春はあけぼの。やうやう白くなりゆく、山際少しあかりて、紫だちたる雲の細くたなびきたる。(『枕草子』)
辞書を引けばすぐに分かりますが、「たなびく」は横になった雲のようであります。でも、現代で「雲がたなびいているよね」などと言わないような気がするわけで、微妙であります。崇徳院が催した『久安百首』に提出した歌なんですが、その段階では二句目が「ただよふ雲の」とあったようで、崇徳院の「瀬をはやみ」と同じで、改作されているということが指摘されています。『枕草子』の場合、朝日が昇ろうとする光景なんですが、顕輔の歌の場合は、どういう時刻のどういう月なのか、三日月なのか、満月なのか、有明月なのか、そのあたりが不明瞭な気がするんであります。「たなびく雲」「ただよふ雲」が晴天における雲なのか、それとも雨が降る前後の雲なのかというのも、実は明らかではないような気がいたしますが、近年は誰も気にしないようです。例えば、中秋八月十五夜の明月が空にあるのに、それを雲が遮ったものの、雲の隙間から月光が漏れ、それによって雲もその姿を明瞭に表すというようなことでいいんでしょうか。

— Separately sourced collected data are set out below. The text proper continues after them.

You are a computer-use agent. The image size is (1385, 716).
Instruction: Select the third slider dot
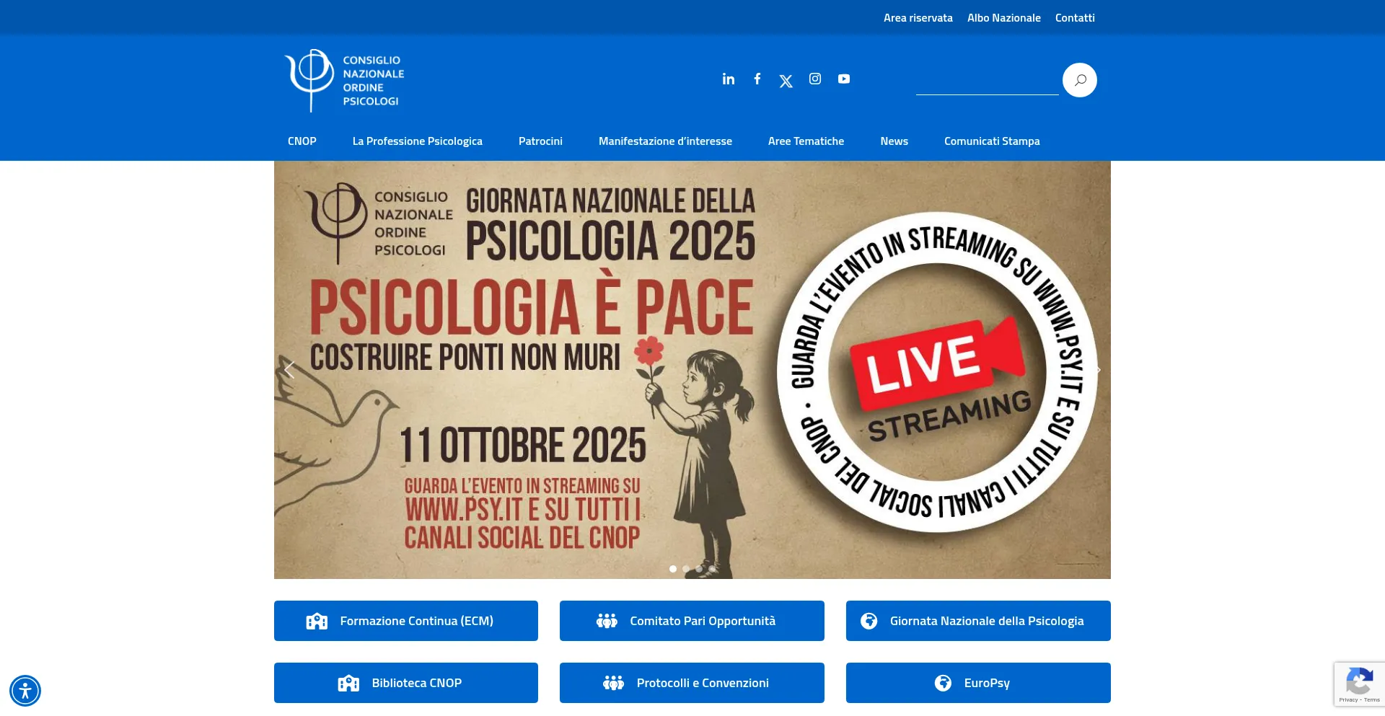pyautogui.click(x=699, y=569)
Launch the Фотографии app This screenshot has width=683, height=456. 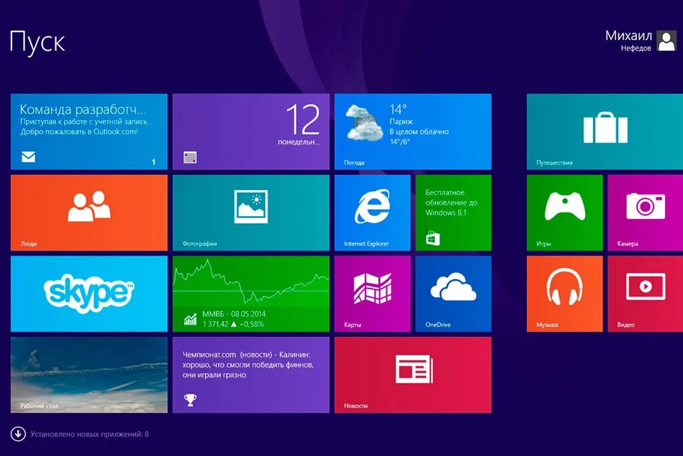pos(251,212)
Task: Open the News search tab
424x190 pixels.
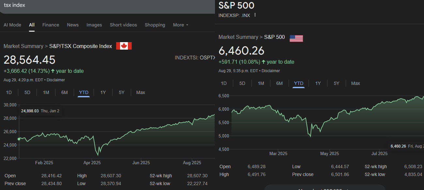Action: click(x=73, y=25)
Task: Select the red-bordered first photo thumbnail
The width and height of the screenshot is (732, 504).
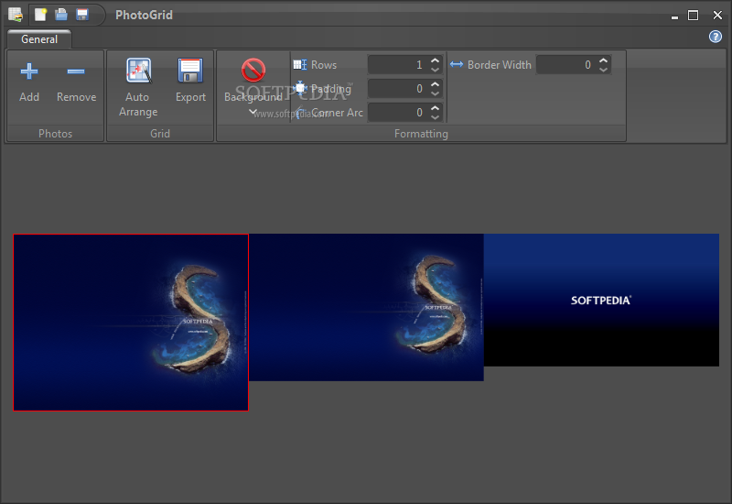Action: pyautogui.click(x=131, y=323)
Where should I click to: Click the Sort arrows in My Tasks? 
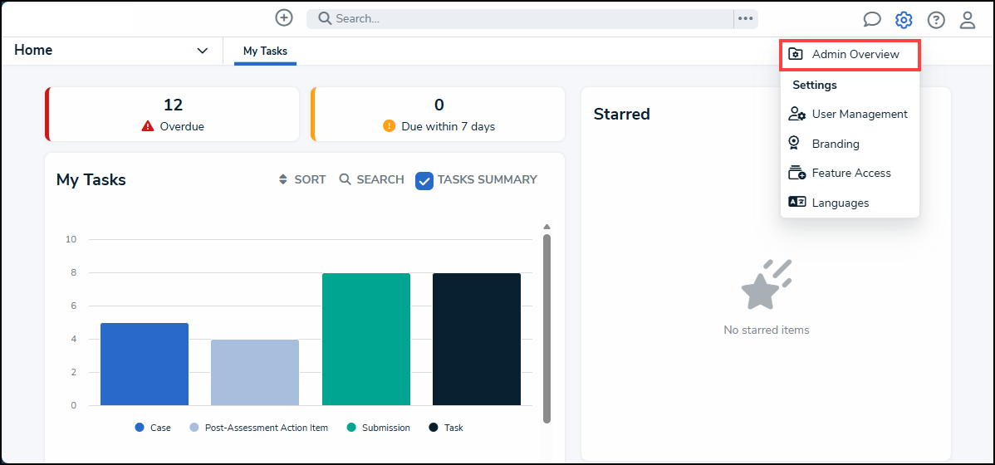coord(282,179)
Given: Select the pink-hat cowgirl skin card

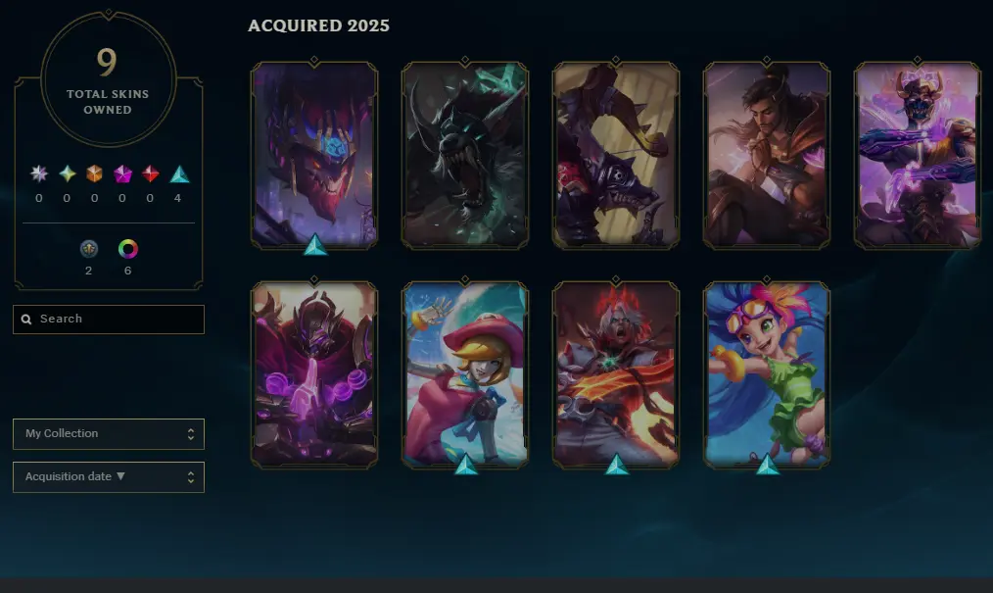Looking at the screenshot, I should 465,374.
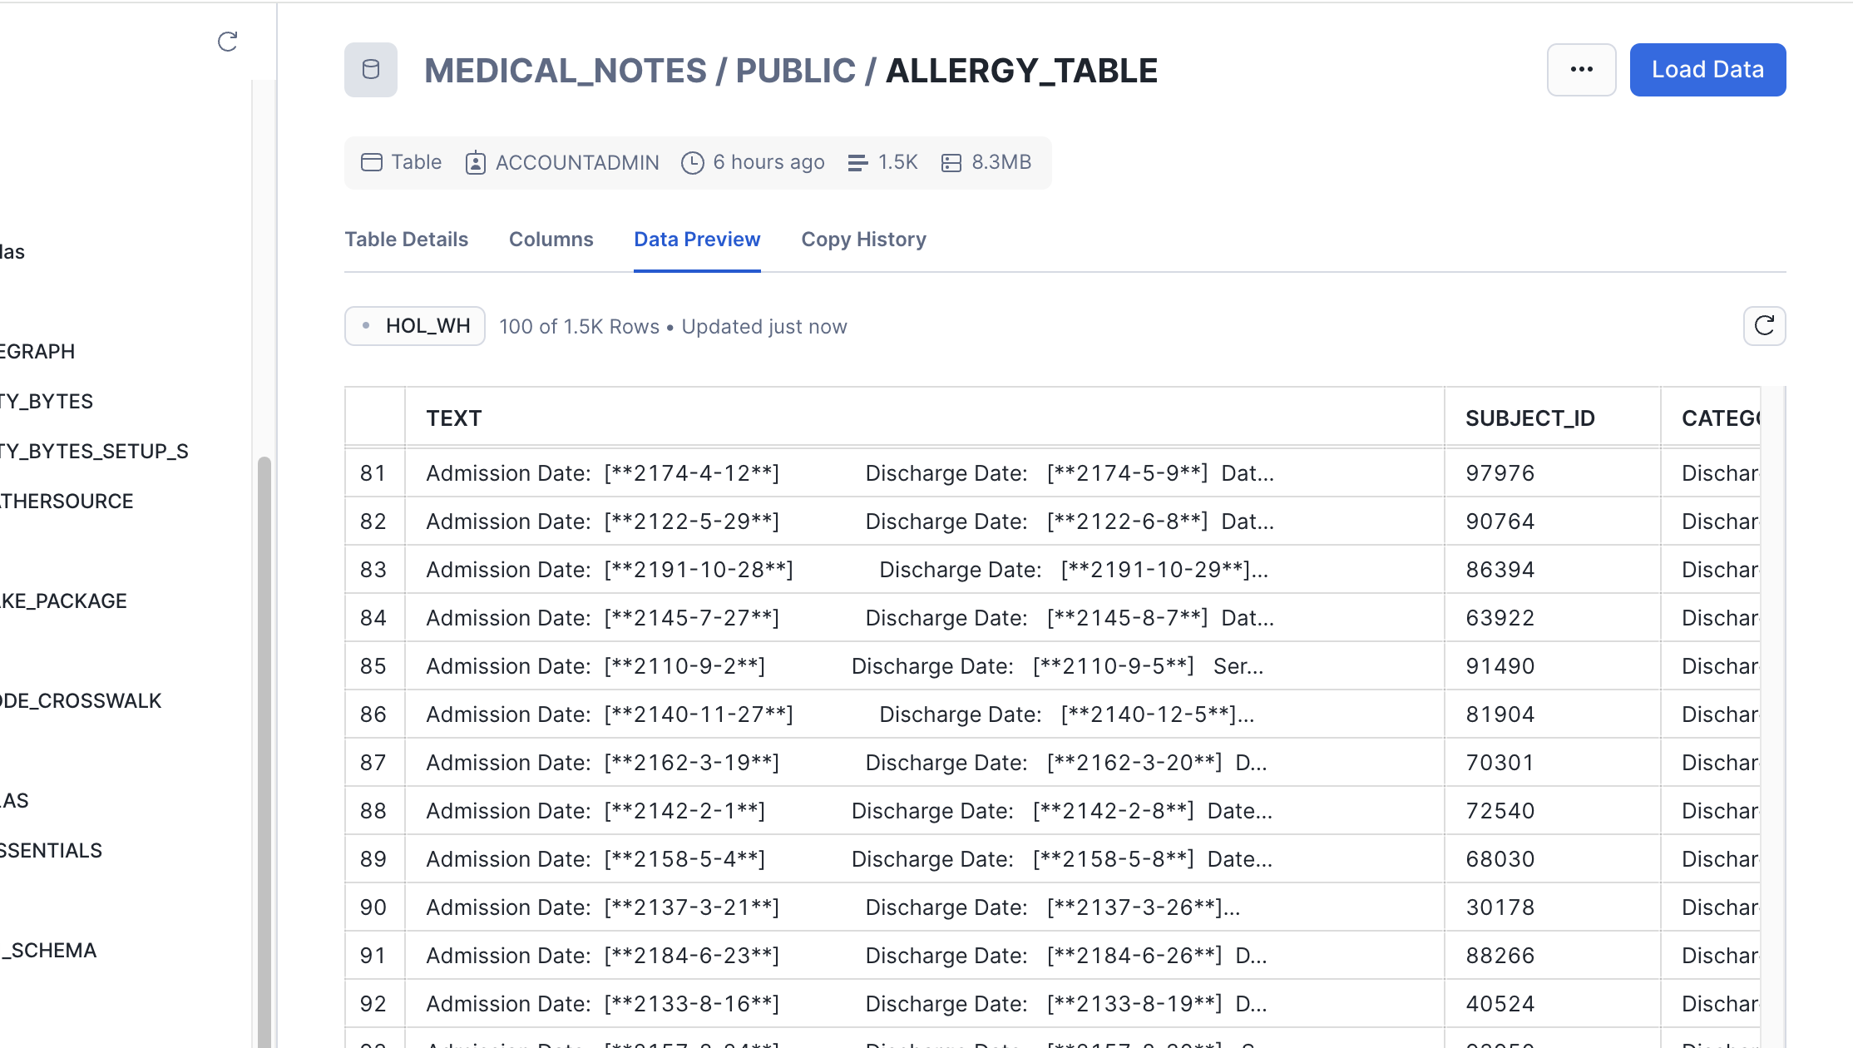
Task: Click MEDICAL_NOTES in the breadcrumb
Action: coord(566,71)
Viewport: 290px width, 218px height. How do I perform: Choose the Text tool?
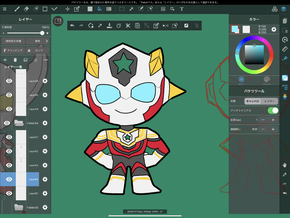[x=181, y=9]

何となく、和歌が沈滞して世間に飽きられまして、歌人と名乗っても肩身の狭いことが多いのに、和歌にご理解のある崇徳院が登場して、我々宮中の歌人たちもそのおかげで世間に知られて、心はなびいておりますよ、月光のような素敵な崇徳院様、というようなことかとふと思うのは深読みでしょうね。宮廷和歌と言うのは、油断のならないものだと、思うのですが、いかがでございましょう。